Augmented Reality: overlaying digital elements on top of our surroundings.

Pokemon Go is not a fad, it’s been a long time in the making. Go is currently surpassing searches for “porn” and “Donald Trump” on the internet, it has more active users than Twitter. If your church isn’t paying attention, now would be the time. To by fair, countless churches have caught on, providing hospitality for players that are wondering into their territory. I approve.

Caught my first Pokemon in church last week. Shhh, don't tell my pastor.

Caught my first Pokemon in church last week. Shhh, don’t tell my pastor.

Go utilizes the concept of Augmented Reality (AR) by overlapping it’s play elements on top of our actual world. Kids (and adults) who prefer the comforts of air conditioning are now scouring the streets to capture Pokemon. I personally ran into about 20 Go players last night in my little town. Augmented reality has been around for a long time. Think of a guided audio tour at a museum. The technology however, has gotten a lot more sophisticated, and indeed there have been a lot more sophisticated representations of AR than Go. Go only takes advantage of two of a dozen expressions of the technology: video overlay and geographic information systems (think GPS). Google Glass was a much more ambitious project and Niantic’s (the Pokemon Go creator) earlier game “Ingress” was a lot more advanced. Neither of these had the cultural clout that Pokemon holds with two generations of humans, world wide. Regardless, Go has opened the way for creative new expressions of AR.

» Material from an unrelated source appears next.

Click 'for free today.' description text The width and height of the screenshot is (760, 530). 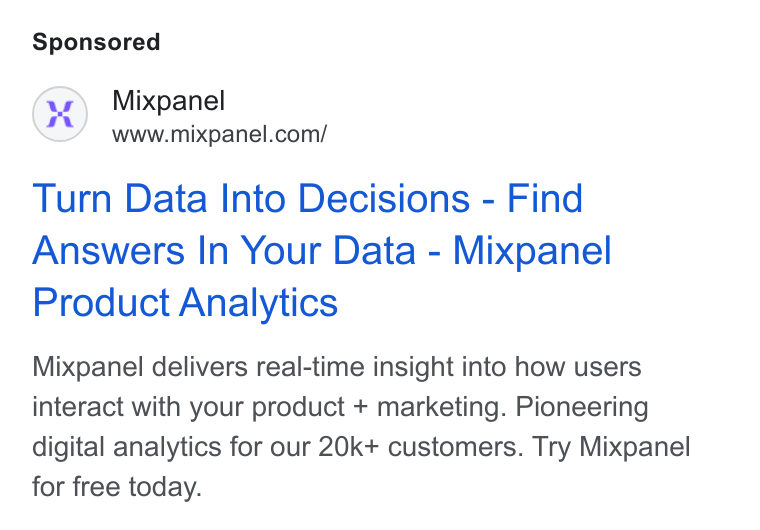coord(117,487)
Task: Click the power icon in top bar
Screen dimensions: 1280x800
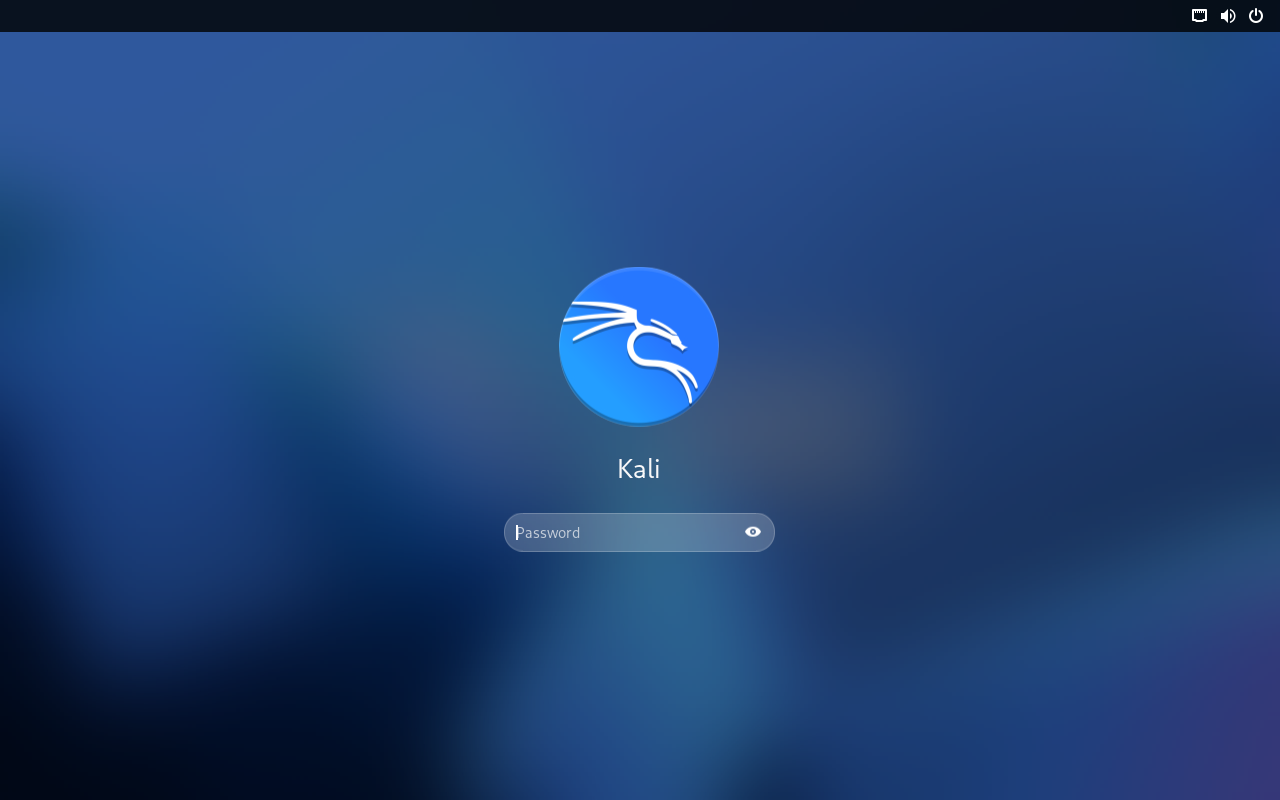Action: pos(1256,15)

When AR and Virtual Reality (VR) team up the real magic will happen. This was the promise of Google Glass, it was just slightly ahead of its time.  Imagine sitting down in a pew at Pentecost and seeing head to toe banners of flame that subtly flicker with the reverberating sounds in the sanctuary. Ooooo, Aaaaaaah. Imagine getting rid of the projector and instead projecting the words in the middle of each persons field of vision, allowing them to look any direction they want to. Imagine your small group being magically transported to a meadow in Kells as you talk about Celtic Christianity. The possibilities are endless and I’m certain the Spirit will be present.

The question is, what can we do to be proactive with this technology and not reactive? Pokemon Go is certainly relevant, the kind of relevant the church could use these days.